The Solarin phone runs last year's Snapdragon 810 SoC, has a 5.5-inch 2560 X 1440 display, and a 24MP/8MP camera pair. There's 4GB of RAM, an impressive 128GB of flash storage, and a very nicely sized 4,040mAh battery. All in all, that makes for quite the solid-sounding phone, but again - is it solid to the tune of $14,000?

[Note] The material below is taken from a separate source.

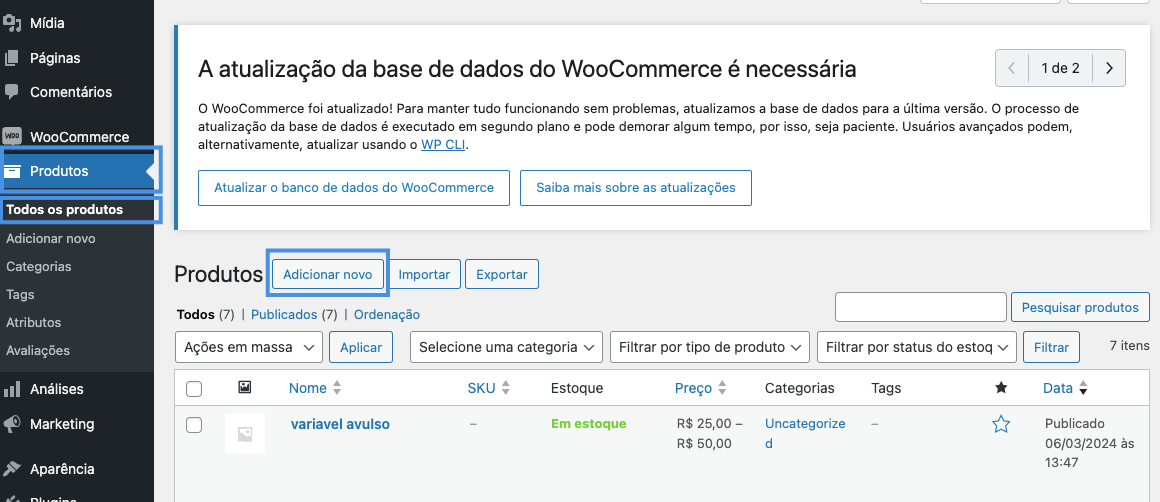Toggle featured star for variavel avulso

(1001, 425)
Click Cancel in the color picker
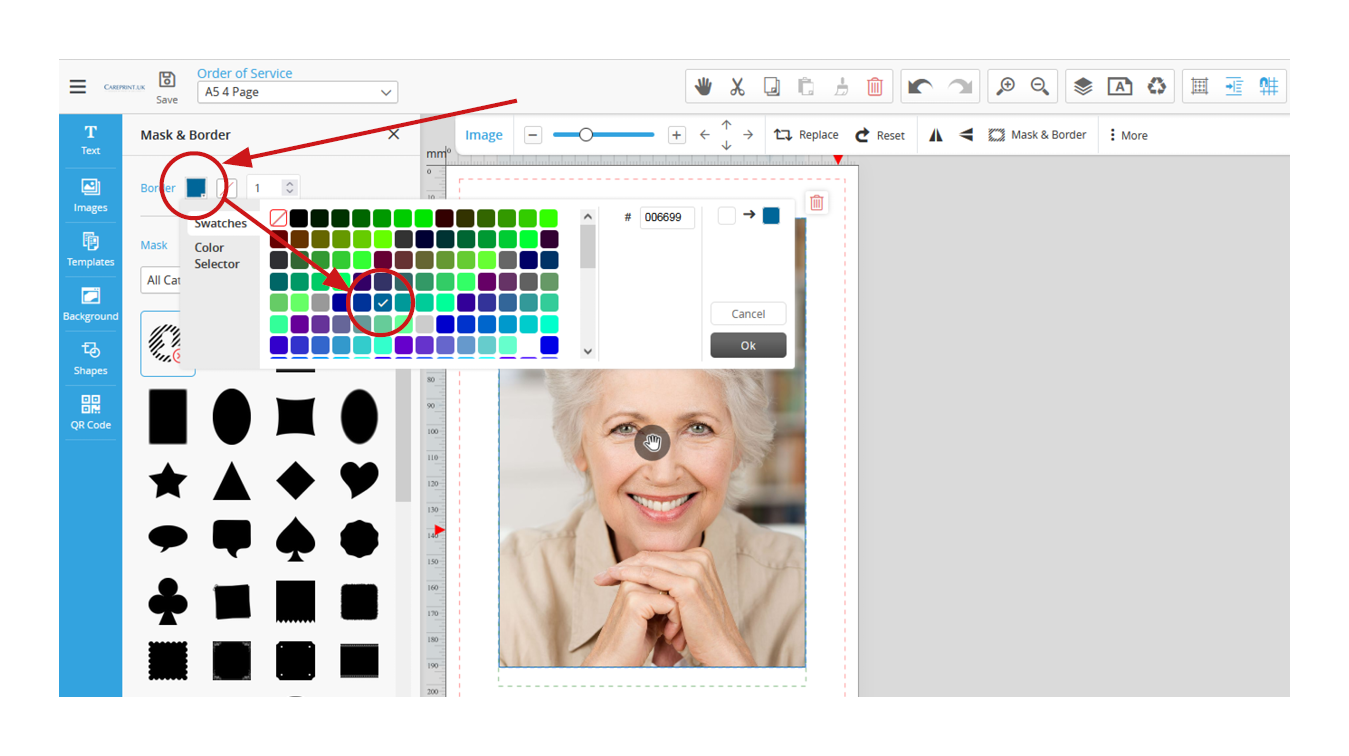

source: Sirin Labs via Engadget



11. aReefer

Posts: 54; Member since: Mar 21, 2015

I'm pretty sure that any person with basic knowledge of apps and security and something to hide could happily install a bunch of 3rd. party apps from Google Play that will do the job for free (minus the price of a standard Android). Signal encrypts SMS's (text messages) sent to other Signal users, Redphone encrypts VoIP calls to ther Redphone users, Telegram (and recently even Whatsapp) use end to end encryption by default on their networks, and there are plenty of free antivirus apps in there as well like Avast for example. Why spend $14,000 on a device that you can basically 'build' yourself in about 5 mins for free?

10. villagerguyz

Posts: 96; Member since: Jul 22, 2015

Better spend $14000 for buying a decent small car instead of this fcking ugly phone!!!

9. djkhalid

Posts: 156; Member since: Jul 01, 2013

$14,000 that thing better cook, clean, and give blowjobs too

7. AppleVersusAndroid unregistered

That's a lot of words considering the only useful information about the phone is contained in the last paragraph. According to TheVerge the phone contains a privacy switch that is supposed to enable secure phone calls and it claims to have military-grade encryption. If you're going to post about a secure phone, even if the information is sparse, at least include what makes it a secure phone instead of speculation. Change the headline if you're not going to tell us why there is a price on security.

6. xq10xa

Posts: 816; Member since: Dec 07, 2010

Someone get Hillary this phone.

5. Kumar123 unregistered

Simply hideous. My god when I saw the back of the phone for the first time it made me nauseated. Disgusting design.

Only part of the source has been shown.